La Presse Anarchiste

Dialogue avec le caricaturiste Bagaria

Crois-tu, poète, à
l’art pour l’art, ou bien, d’après toi, l’art doit-il
se met­tre au ser­vice du peu­ple et rire et pleur­er avec lui ?

Ma réponse, grand et
ten­dre Bagaria, est que ce con­cept de l’art pour l’art serait
cru­el, si heureuse­ment il n’était voué au ridicule.
Aucun homme digne de ce nom ne croit plus à cette fichaise de
l’art pur, de l’art pour lui-même.

En ces moments dra­ma­tiques que
vit le monde, l’artiste doit pleur­er et rire avec son peu­ple. Il
faut laiss­er là le bou­quet de lys et se plonger dans la boue
jusqu’à la cein­ture pour aider ceux qui cherchent les lys.
Pour moi, en par­ti­c­uli­er, j’ai une véri­ta­ble soif de
com­mu­nion avec autrui. C’est pourquoi j’ai frap­pé aux
portes du théâtre et je lui con­sacre toute ma
sensibilité.

Crois-tu qu’en créant
de la poésie on se rap­proche d’un au-delà futur ou,
au con­traire, qu’on éloigne davan­tage les rêves d’une
autre vie ?

Cette ques­tion inso­lite et
dif­fi­cile naît de l’angoisse méta­physique qui emplit
ta vie et que seuls ceux qui te con­nais­sent com­pren­nent : La création
poé­tique est un mys­tère indéchiffrable, comme le
mys­tère de la nais­sance de l’homme. On entend des voix, on
ne sait d’où, et il est inutile de s’inquiéter d’où
elles vien­nent. De même que je ne me suis pas inquiété
de naître, je ne m’inquiète pas de mourir. J’écoute
émer­veil­lé la nature et l’homme et je copie ce qu’ils
m’enseignent, sans pédan­tisme et sans don­ner aux choses un
sens que je ne suis pas sûr qu’elles aient. Ni le poète
ni per­son­ne ne déti­en­nent le secret et la clé du monde.
Je veux être bon. Je sais que la poésie élève
et à force d’être bon, avec l’âme et le
philosophe je suis con­va­in­cu que s’il existe un au-delà
j’aurai l’agréable sur­prise de m’y trou­ver un jour. Mais
la douleur de l’homme, l’injustice con­stante qui sourd du monde,
mon pro­pre corps et ma pro­pre pen­sée m’empêchent
d’aller m’installer par­mi les étoiles.

Ne crois-tu pas, poète,
que la félic­ité ne peut naître que dans la brume
de l’ivresse : ivresse de lèvres de femme, de vin et de
beaux paysages et qu’en col­lec­tion­nant des moments intens­es on crée
des moments d’éternité quand bien même
l’éternité ne serait que notre invention ?

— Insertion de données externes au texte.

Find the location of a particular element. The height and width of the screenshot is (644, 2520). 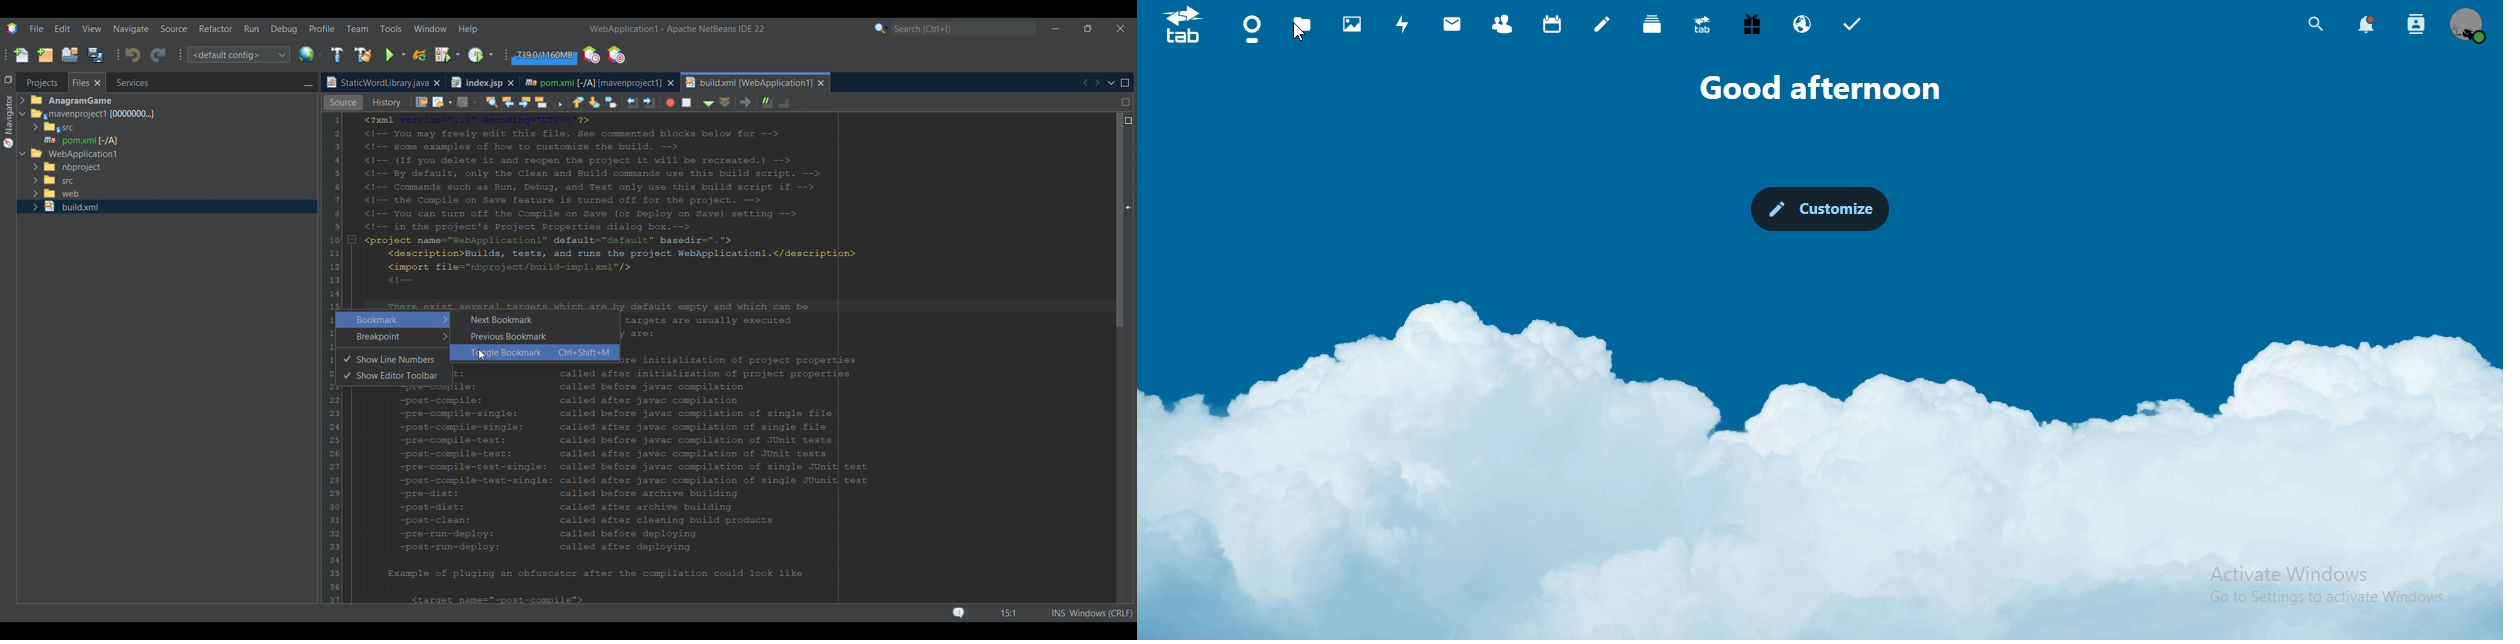

Source menu is located at coordinates (174, 29).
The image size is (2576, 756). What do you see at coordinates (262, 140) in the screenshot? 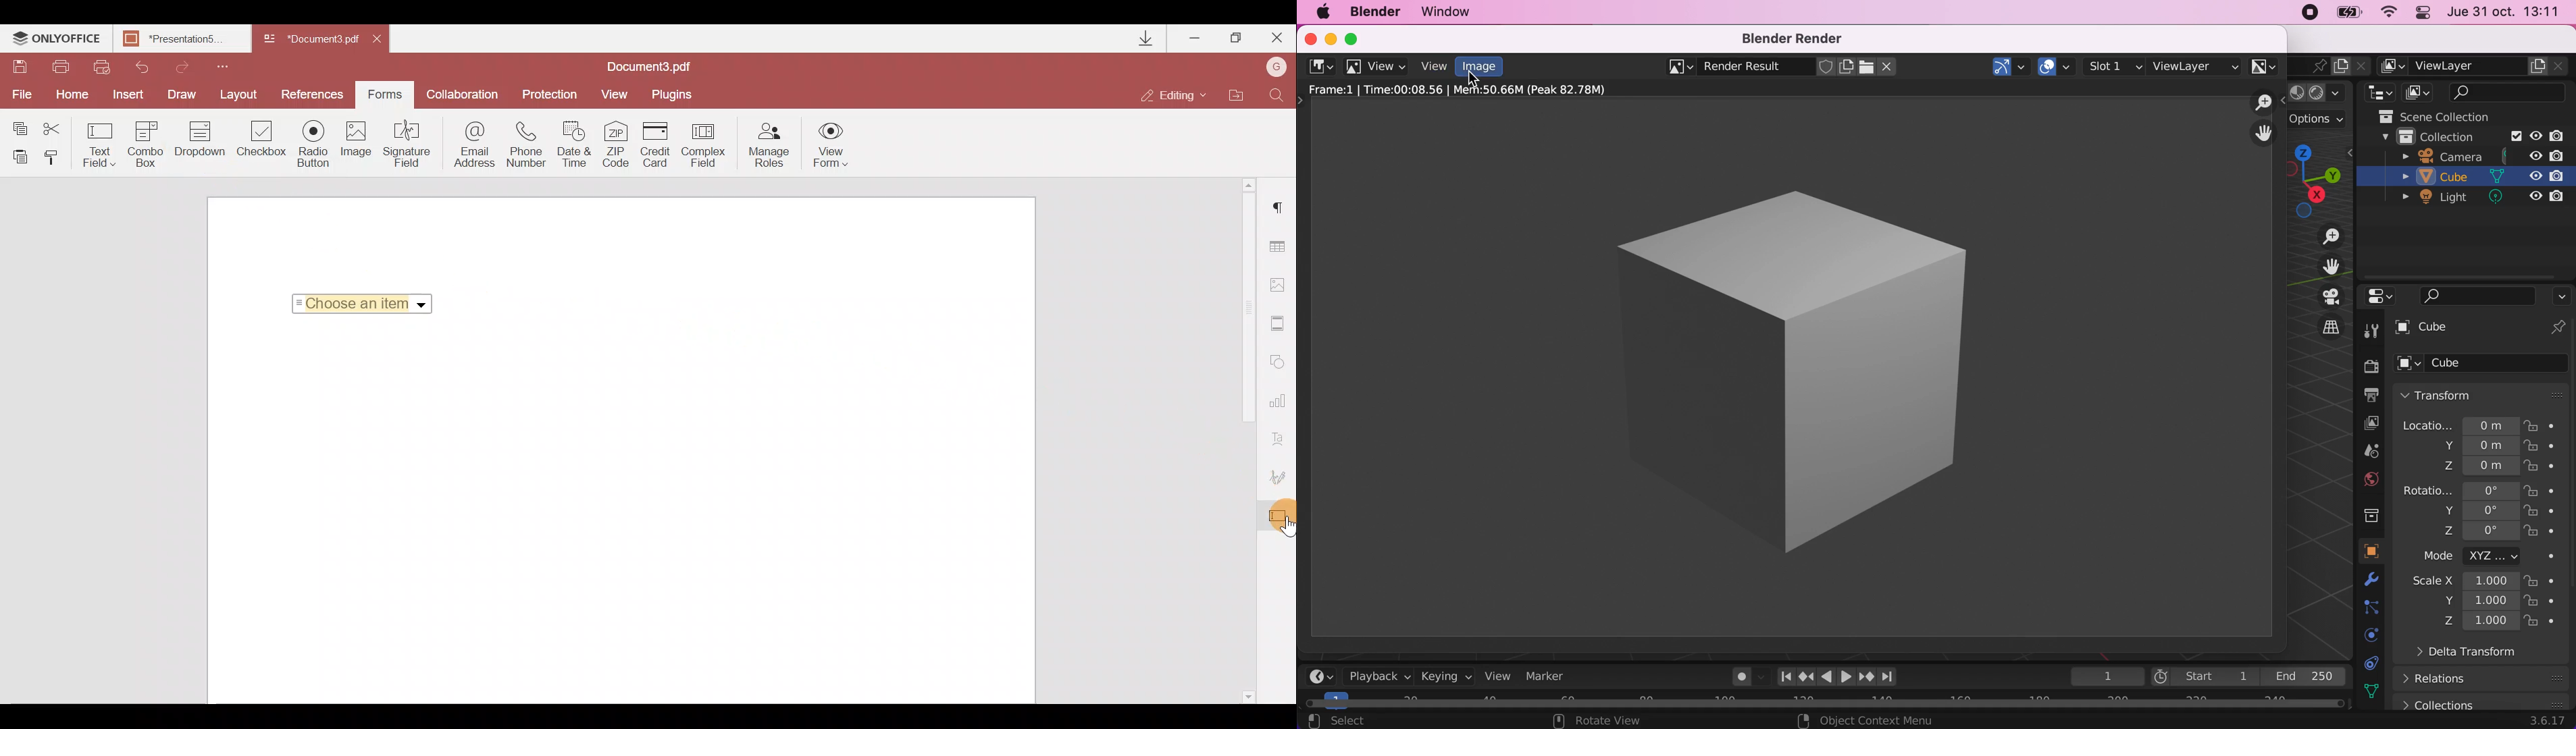
I see `Checkbox` at bounding box center [262, 140].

Je ne sais, Bagaria, en quoi
con­siste l’éternité. Si je devais en croire le texte
que j’ai étudié au lycée, dans la classe de
l’ineffable Orti y Lara, la félic­ité ne se trouverait
que dans le ciel ; mais si l’homme a inven­té l’éternité,
je crois qu’il y a au monde des faits et des choses qui en sont
dignes et qui, par leur beauté et leur transcendance,
con­stituent des mod­èles abso­lus pour un ordre permanent.
Pourquoi me pos­es-tu ces ques­tions ? Ce que tu voudrais, toi, c’est
que nous nous retrou­vions dans l’autre monde à poursuivre
notre con­ver­sa­tion sous le toit d’un prodigieux café musical
avec des ailes, des rires et des bocks de bière éternelle,
inef­fa­ble. N’aie crainte, Bagaria ; tu peux être assuré
que nous nous y retrouverons.

Tu dois t’étonner,
poète, des ques­tions que te pose ce car­i­ca­tur­iste sauvage que
je suis. Comme tu le sais, j’ai beau­coup de plumes et peu de
croy­ance […]. Ne crois-tu pas que ce Calderón avait raison
quand il disait :

Car le délit majeur
de l’homme est d’être né

plutôt que Munos Seca [[Munoz Seca (1881–1936), auteur de
vaudevilles.]]
avec son optimisme ?

Tes ques­tions ne m’étonnent
nulle­ment. Tu es un vrai poète : à tout moment, tu mets
le doigt sur la plaie. Je te réponds en toute sincérité,
en toute sim­plic­ité et si je n’y parviens pas, c’est par
igno­rance. Les plumes de ta « sauvagerie » sont des
plumes d’anges et der­rière le tam­bour qui bat le rythme de
ta danse macabre, il y a une lyre rose, comme en peignaient les
prim­i­tifs ital­iens. L’optimisme est le pro­pre des âmes à
une dimen­sion ; de celles qui ne voient pas le tor­rent de larmes
qui nous entoure et dont les caus­es peu­vent être supprimées.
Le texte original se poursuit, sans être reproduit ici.